La conclusion d’un long article paru l’an dernier, vers la mi-août, dans le journal allemand Frankfurter Allgemeine Zeitung peut surprendre : il faudrait un « nouveau mode de pensée stratégique » ! Pour quoi faire ? De la projection de forces ? De la protection hors et loin de nos frontières ? Soyons réalistes et très concrets : avons-nous la force, les moyens, le courage, la volonté d’empêcher les éruptions militaires ? Nous avons surtout des mots, de belles paroles, et parfois, effectivement, de quoi nous interposer et faire du maintien de la paix, plus rarement du rétablissement de la paix. Parallèlement, on verse dans l’humanitaire ou le civilomilitaire, ce qui permet aux plus habiles ou aux moins scrupuleux de mettre des pièces sur l’échiquier économique mondial, de se placer pour la phase ultérieure de reconstruction, et surtout de se préparer financièrement à ramasser la mise. C’est la parfaite illustration du principe : comment d’un mal faire un débouché et une source de revenus ? Que veulent les malheureux ? Manger, vivre libres, pratiquer leur religion (et non tyranniser en son nom).

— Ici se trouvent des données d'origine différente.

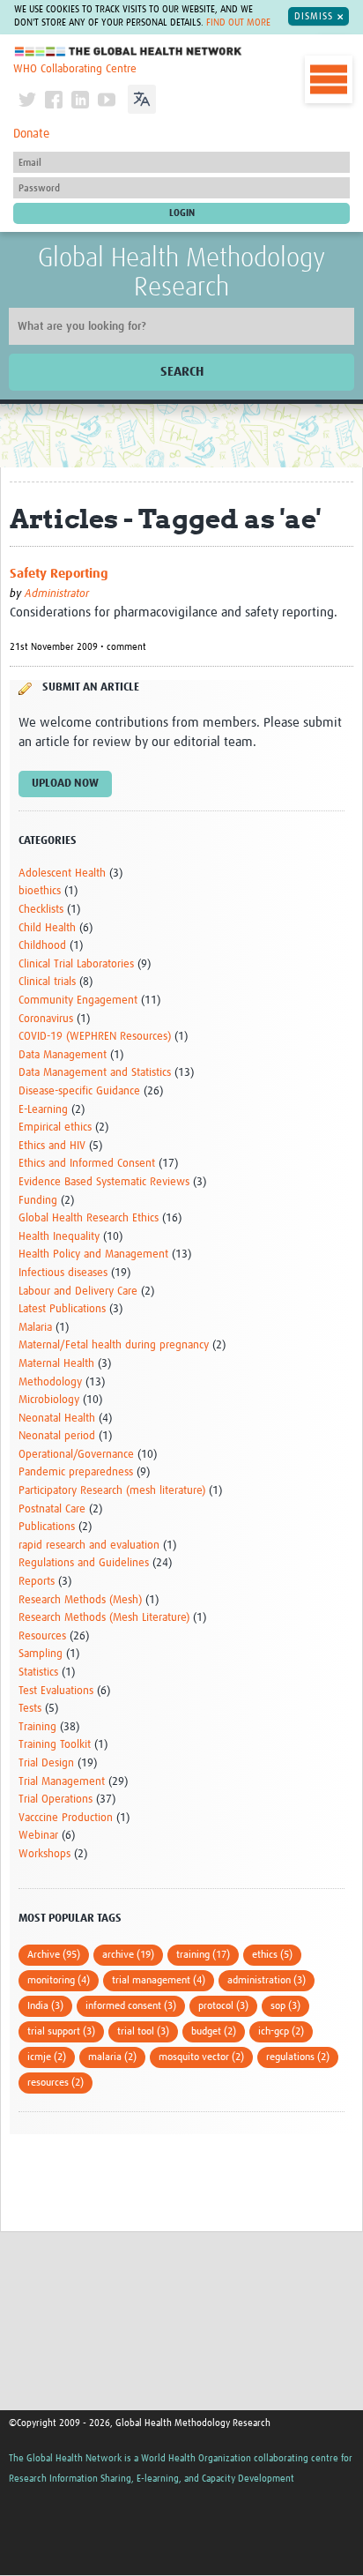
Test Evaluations (56, 1691)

Où est ici la pensée stratégique ?... Serait-il raisonnable de suivre l’auteur de l’article dans cette voie ?
La défense nationale : mission des armées
Quelle est la mission principale de nos armées ? Deviendrait-il choquant de rappeler qu’elles doivent nous défendre, nous et notre premier cercle d’alliés avant tout ? Peut-on reprocher au gouvernement allemand d’avoir un tel objectif ? Bien sûr la défense du territoire n’est plus le seul critère déterminant, le pré carré s’est restreint et notre village est devenu mondial ! Mais que cela prouve-t-il ? Qu’en conclure ? Faut-il s’offusquer du meilleur équipement et de l’entraînement plus poussé des KRK (1) ? On manquerait de cohérence si on le déplorait tout en souhaitant que son pays participe aux opérations extérieures, comme la France ou l’Angleterre. Faut-il s’étonner qu’il existe, de fait, une « armée à deux vitesses » dans ces cas-là, même si l’on répugne à utiliser l’expression ? Si les HVK (2) sont environ trois fois plus nombreuses que les KRK, c’est parce que la mission principale est bien toujours celle qu’on veut dénigrer aujourd’hui. Et quand bien même l’Allemagne devrait sortir de ses frontières ? Se mêler aux affaires des autres, comme le font les Français ou les Américains ? Assumer de nouvelles responsabilités ? Il y a 3 000 militaires allemands en Bosnie (qui est un peu l’Afrique de l’Allemagne), dont 2 000 rien qu’à Rajlovac (3), près de Sarajevo, dans un seul camp d’un kilomètre de long. Beaucoup d’Allemands en sont déjà à leur deuxième séjour, certains à leur troisième. Cette fréquence n’indique-t-elle pas que la ressource paraît faible ? Le nouvel engouement allemand atteindra vite ses limites, d’autant qu’il s’agit (pour combien de temps encore ?) d’une armée de conscription… pour laquelle l’auteur exprime sa préférence. Contrairement à ce qui avait été déclaré en France, en partie pour faire accepter cette réforme, une armée de métier coûtera plus cher. En contrepartie, sera-t-il plus aisé de l’utiliser, sans avoir de comptes à rendre aux parents d’appelés, c’est-à-dire à l’opinion publique et aux électeurs ? Rien n’est moins sûr : le contrôle parlementaire sur les forces projetées et le coût des opérations extérieures seront accrus en France. Opacité et souplesse d’emploi contre l’abandon de la conscription ne constituent pas un pari gagné.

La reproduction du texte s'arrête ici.